Much of her other work focuses on the changing role of school leaders as the organizational contexts for schools become more complex and varied. Her research examines how principals play a pivotal and changing role as schools become re-embedded in their larger community structures. She studies the organizational features of schools and leadership that affect parent participation and teaches undergraduate and graduate courses in the areas of understanding organizations and quantitative research methods. She is currently involved in a number of projects that are studying expertise in school leadership, new models for professional development for school leaders, and linking leading and learning.

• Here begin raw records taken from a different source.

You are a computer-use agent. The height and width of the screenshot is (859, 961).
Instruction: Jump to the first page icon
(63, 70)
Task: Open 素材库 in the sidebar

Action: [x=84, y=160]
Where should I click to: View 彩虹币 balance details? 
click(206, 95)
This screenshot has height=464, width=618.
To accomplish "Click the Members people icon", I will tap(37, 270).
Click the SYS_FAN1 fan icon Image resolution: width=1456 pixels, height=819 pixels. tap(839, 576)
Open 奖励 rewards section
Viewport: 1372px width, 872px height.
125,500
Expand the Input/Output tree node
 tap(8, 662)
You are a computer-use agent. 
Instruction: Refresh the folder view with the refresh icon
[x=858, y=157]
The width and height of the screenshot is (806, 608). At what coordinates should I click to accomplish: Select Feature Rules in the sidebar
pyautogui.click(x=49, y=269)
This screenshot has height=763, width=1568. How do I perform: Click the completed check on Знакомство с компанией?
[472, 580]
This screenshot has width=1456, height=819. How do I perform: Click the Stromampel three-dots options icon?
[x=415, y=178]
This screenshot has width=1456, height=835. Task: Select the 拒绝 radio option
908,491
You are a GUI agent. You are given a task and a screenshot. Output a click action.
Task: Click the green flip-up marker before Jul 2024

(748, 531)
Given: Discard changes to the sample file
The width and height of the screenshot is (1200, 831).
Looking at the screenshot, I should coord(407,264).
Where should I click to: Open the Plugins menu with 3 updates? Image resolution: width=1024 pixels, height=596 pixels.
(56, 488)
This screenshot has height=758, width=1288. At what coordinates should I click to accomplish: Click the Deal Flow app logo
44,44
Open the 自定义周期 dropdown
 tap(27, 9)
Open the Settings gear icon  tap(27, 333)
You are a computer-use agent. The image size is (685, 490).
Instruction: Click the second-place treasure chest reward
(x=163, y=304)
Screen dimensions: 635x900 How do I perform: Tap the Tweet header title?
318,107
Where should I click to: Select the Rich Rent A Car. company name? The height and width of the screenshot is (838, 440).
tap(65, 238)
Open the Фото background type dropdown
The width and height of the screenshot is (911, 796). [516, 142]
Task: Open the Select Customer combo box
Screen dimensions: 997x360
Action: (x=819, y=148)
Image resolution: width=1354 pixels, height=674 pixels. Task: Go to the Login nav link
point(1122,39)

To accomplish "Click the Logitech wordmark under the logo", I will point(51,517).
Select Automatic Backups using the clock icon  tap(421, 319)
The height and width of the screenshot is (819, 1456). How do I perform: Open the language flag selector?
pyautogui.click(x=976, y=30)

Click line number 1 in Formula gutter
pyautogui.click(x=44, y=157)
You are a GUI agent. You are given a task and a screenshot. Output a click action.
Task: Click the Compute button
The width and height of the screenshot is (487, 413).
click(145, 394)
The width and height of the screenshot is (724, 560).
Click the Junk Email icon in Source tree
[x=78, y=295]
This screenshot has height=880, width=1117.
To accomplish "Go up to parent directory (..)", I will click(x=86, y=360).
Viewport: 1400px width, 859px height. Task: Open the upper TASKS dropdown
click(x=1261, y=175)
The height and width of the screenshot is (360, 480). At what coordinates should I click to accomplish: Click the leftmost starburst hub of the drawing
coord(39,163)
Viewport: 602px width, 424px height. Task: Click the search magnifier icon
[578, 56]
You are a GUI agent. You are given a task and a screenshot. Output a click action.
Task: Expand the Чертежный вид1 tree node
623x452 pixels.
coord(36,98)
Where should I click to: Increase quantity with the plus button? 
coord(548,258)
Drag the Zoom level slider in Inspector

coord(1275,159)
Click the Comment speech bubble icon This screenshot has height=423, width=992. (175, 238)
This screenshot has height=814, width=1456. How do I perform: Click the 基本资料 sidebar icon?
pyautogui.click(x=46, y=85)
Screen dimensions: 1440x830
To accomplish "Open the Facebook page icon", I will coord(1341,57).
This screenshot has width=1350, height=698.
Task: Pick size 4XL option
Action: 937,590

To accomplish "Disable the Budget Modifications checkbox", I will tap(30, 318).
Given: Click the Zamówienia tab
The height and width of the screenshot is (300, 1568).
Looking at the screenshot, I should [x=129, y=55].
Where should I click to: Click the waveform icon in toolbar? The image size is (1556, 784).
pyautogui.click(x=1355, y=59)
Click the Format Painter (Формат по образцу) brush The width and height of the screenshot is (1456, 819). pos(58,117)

==Appointments and memberships==
- Co-Editor, Educational Evaluation and Policy Analysis, 2003-2006.
- Member, Task Force on Developing Research to Improve Educational Leadership; Division American Educational Research Association, The Laboratory for Student Success, and the University Council for School Administration.

==Current work==
Ellen Goldring is currently involved on the following projects;
- Reclaiming Communities: Diversity, Equity, and Access in the Post-Busing Era: A longitudinal study of the transition from court-ordered busing to unitary status funded by the WT Grant Foundation.
- The Institute for School Leadership: A study of the impact of multimedia case based professional development for school leaders funded by the Gates Foundation and the Learning Sciences Institute, Vanderbilt University.
- Parental Involvement and Parent Choice: A study of the new roles for magnet schools with race neutral enrollment rules.

==Bibliography==
- Goldring, E., & Rallis, S. (2000). Principals of Dynamic Schools: Taking Charge of Change (2nd ed.). Newbury Park, CA: Corwin/Sage.
- Smrekar, C., & Goldring, E. (1999). School Choice in Urban America: Magnet Schools and the Pursuit of Equity. New York: Teachers College Press.
- Goldring, E., & Smrekar, C. (2000). Magnet schools and the pursuit of racial balance. Education and Urban Society, 33(1), 17-35.
- Goldring, E. & Greenfield, W. (2002). Understanding the evolving concept of leadership in education: Roles, expectations and dilemmas. In J. Murphy (ed.) The Educational Leadership Challenge: Redefining Leadership in the 21st Century, NSSE Yearbook. Chicago: University of Chicago Press. ?.
- Goldring, E., & Hausman, C. (2001). Civic capacity and school principals: The missing link in community development. In R. Crowson & B. Boyd (Eds.), Community Development and School Reform. Greenwich, CT: JAI Press.
- Hausman, C., & Goldring, E. (2000). School community in different magnet program structures. School Effectiveness and School Improvement, 11(1), 80-102.
- Goldring, E., & Hausman, C. (1999). Reasons for parental choice in urban schools. Journal of Education Policy, 4(5), 469-490.
- Bauch, P., & Goldring, E. (1998). Parent-teacher participation in the context of school restructuring. Peabody Journal of Education, 73, 15-35.
- Bauch, P., & Goldring, E. (1995). Parent involvement and school responsiveness: Facilitating the home-school connection in schools of choice. Educational Evaluation and Policy Analysis, 17(1), 1-22.